Arrange the rows from the line with "Where should I" up to and including the line with "click(866, 70)" as a two-column CSV with the columns request and answer, one line per row, each value in a single quoted field with line breaks replaced by spaces. Leave the pictures out.
## start ENTRIES PROVIDED
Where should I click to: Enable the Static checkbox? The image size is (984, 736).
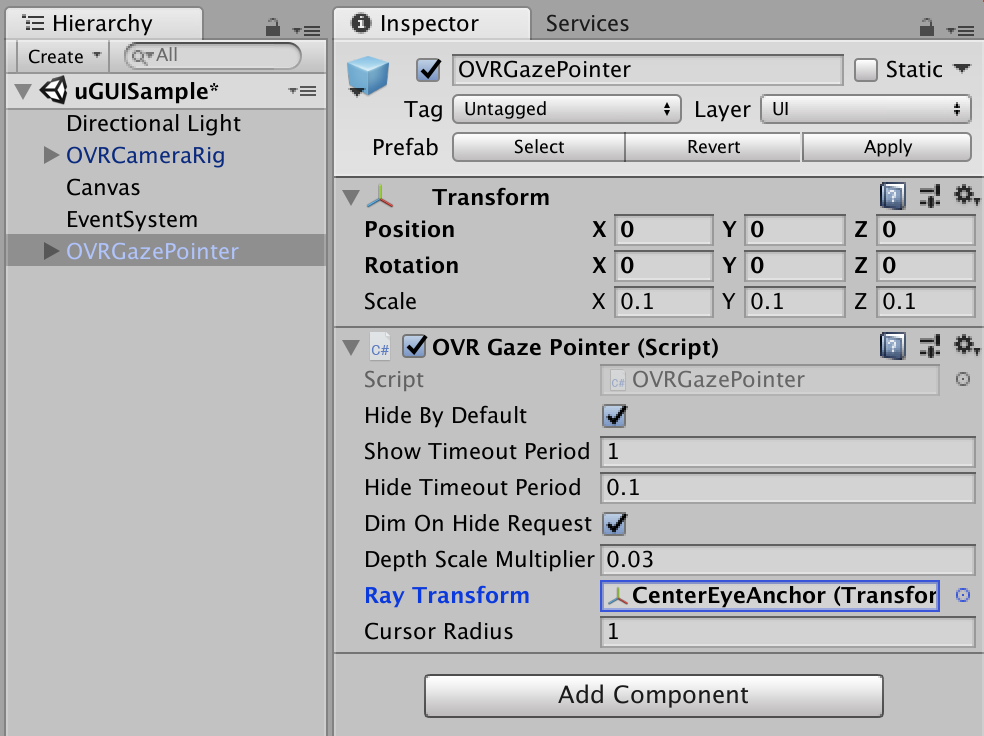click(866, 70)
## end ENTRIES PROVIDED
## start ENTRIES PROVIDED
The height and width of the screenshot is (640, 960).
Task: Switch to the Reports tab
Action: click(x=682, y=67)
## end ENTRIES PROVIDED
FULL SOLUTION -
request,answer
"Where should I click to: Enable the Static checkbox? The image size is (984, 736).","click(866, 70)"